• WHAT IS NEEDED
When you reach the line containing "The image size is (1024, 457)." in the data below, begin returning lines exactly as written, and stop once the line containing "Click OK in" has been returned.

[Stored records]

+--

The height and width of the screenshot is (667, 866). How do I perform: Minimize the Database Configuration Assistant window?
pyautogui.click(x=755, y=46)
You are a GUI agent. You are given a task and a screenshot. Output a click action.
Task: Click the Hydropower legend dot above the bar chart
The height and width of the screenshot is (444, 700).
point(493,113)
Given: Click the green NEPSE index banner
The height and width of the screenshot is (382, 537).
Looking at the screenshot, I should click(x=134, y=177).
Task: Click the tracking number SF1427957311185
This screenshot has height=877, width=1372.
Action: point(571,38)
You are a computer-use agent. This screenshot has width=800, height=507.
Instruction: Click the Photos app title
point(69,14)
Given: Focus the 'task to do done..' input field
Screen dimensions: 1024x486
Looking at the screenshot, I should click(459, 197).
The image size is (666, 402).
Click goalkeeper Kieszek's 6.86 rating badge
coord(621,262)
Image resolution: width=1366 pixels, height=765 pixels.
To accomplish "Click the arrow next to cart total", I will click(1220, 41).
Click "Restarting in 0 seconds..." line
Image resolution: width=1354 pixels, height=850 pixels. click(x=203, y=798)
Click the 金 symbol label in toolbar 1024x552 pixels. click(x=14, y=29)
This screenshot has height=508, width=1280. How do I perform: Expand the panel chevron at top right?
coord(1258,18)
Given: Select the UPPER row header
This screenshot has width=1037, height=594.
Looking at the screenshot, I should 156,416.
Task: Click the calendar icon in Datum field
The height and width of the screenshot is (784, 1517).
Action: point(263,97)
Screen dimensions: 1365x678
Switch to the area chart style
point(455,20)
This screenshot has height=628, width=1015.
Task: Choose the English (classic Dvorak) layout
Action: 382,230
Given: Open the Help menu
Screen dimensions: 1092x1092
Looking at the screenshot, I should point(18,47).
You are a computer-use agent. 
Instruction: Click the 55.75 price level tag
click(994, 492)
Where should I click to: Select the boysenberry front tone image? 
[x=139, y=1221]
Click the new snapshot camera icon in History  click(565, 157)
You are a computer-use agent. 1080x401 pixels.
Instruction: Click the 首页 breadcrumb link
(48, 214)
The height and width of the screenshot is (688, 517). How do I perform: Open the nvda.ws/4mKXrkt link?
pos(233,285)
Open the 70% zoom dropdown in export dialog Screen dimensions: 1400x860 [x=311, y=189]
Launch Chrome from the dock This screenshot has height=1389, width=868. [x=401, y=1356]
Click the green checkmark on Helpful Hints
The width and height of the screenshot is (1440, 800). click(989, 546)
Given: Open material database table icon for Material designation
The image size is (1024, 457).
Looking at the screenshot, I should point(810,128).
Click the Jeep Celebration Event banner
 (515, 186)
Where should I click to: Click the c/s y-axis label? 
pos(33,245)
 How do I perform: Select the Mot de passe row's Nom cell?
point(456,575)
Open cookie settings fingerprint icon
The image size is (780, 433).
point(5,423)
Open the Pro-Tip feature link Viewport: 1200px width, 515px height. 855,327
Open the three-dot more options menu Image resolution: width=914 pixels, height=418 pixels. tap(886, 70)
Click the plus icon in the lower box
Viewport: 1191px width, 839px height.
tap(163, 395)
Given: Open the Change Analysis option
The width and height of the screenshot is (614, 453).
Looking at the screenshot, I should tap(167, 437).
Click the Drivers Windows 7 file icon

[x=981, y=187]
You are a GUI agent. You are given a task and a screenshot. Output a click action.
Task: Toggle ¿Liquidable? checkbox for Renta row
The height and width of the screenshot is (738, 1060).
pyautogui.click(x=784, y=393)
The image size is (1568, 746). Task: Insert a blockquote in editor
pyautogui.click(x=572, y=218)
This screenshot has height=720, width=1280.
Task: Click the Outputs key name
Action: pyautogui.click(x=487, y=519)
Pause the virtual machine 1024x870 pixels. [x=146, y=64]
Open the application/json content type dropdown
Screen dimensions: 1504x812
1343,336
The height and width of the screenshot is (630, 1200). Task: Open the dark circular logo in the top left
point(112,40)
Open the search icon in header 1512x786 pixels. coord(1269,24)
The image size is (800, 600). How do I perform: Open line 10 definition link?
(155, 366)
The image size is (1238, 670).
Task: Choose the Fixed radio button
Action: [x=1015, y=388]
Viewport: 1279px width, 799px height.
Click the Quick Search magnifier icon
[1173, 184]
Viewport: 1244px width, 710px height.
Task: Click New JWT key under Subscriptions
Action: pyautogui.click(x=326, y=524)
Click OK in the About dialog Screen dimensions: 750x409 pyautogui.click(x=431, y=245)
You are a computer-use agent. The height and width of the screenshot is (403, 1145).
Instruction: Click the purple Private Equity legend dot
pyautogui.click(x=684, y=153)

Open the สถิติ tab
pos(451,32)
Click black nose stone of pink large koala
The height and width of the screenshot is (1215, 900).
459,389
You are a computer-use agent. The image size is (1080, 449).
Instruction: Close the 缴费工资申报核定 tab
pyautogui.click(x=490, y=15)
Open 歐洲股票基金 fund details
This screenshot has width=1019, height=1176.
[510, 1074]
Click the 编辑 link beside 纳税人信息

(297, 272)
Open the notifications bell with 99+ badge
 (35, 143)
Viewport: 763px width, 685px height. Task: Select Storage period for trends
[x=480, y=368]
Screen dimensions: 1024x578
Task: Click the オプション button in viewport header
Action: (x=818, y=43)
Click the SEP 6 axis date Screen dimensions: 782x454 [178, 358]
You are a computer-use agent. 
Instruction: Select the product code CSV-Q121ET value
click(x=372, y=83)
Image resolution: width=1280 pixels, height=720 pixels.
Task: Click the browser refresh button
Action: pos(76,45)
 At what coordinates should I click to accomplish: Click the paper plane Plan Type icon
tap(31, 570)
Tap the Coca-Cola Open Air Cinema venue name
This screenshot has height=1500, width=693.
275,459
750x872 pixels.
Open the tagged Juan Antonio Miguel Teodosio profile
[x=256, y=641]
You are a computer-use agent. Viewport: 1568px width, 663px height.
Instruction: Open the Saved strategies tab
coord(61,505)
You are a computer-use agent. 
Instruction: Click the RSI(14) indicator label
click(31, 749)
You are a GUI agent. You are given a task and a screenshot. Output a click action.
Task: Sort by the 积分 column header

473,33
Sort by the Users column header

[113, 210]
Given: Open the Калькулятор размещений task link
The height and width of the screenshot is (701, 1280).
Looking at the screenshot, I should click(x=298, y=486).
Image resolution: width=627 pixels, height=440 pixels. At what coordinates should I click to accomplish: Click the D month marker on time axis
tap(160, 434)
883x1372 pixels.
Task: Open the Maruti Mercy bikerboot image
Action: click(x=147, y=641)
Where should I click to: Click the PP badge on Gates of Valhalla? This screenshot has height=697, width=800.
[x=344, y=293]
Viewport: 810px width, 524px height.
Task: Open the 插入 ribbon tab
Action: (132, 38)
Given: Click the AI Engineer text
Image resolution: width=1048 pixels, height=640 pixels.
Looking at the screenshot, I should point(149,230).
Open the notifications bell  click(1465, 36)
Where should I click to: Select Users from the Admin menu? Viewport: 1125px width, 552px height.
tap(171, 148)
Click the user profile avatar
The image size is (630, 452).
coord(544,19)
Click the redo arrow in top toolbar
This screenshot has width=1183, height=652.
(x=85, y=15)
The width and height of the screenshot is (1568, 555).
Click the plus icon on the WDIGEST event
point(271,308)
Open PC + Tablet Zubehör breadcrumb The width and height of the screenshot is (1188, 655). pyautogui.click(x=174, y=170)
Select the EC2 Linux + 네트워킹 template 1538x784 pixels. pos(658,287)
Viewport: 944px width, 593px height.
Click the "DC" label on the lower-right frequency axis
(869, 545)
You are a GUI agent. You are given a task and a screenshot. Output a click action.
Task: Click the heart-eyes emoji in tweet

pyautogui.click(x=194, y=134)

+--

• YOUR SOLUTION
The image size is (1024, 457).
Looking at the screenshot, I should point(810,128).
Click the Jeep Celebration Event banner
 (515, 186)
Where should I click to: Click the c/s y-axis label? 
pos(33,245)
 How do I perform: Select the Mot de passe row's Nom cell?
point(456,575)
Open cookie settings fingerprint icon
The image size is (780, 433).
point(5,423)
Open the Pro-Tip feature link Viewport: 1200px width, 515px height. 855,327
Open the three-dot more options menu Image resolution: width=914 pixels, height=418 pixels. tap(886, 70)
Click the plus icon in the lower box
Viewport: 1191px width, 839px height.
tap(163, 395)
Given: Open the Change Analysis option
The width and height of the screenshot is (614, 453).
Looking at the screenshot, I should tap(167, 437).
Click the Drivers Windows 7 file icon

[x=981, y=187]
You are a GUI agent. You are given a task and a screenshot. Output a click action.
Task: Toggle ¿Liquidable? checkbox for Renta row
The height and width of the screenshot is (738, 1060).
pyautogui.click(x=784, y=393)
The image size is (1568, 746). Task: Insert a blockquote in editor
pyautogui.click(x=572, y=218)
This screenshot has height=720, width=1280.
Task: Click the Outputs key name
Action: pyautogui.click(x=487, y=519)
Pause the virtual machine 1024x870 pixels. [x=146, y=64]
Open the application/json content type dropdown
Screen dimensions: 1504x812
1343,336
The height and width of the screenshot is (630, 1200). Task: Open the dark circular logo in the top left
point(112,40)
Open the search icon in header 1512x786 pixels. coord(1269,24)
The image size is (800, 600). How do I perform: Open line 10 definition link?
(155, 366)
The image size is (1238, 670).
Task: Choose the Fixed radio button
Action: [x=1015, y=388]
Viewport: 1279px width, 799px height.
Click the Quick Search magnifier icon
[1173, 184]
Viewport: 1244px width, 710px height.
Task: Click New JWT key under Subscriptions
Action: pyautogui.click(x=326, y=524)
Click OK in the About dialog Screen dimensions: 750x409 pyautogui.click(x=431, y=245)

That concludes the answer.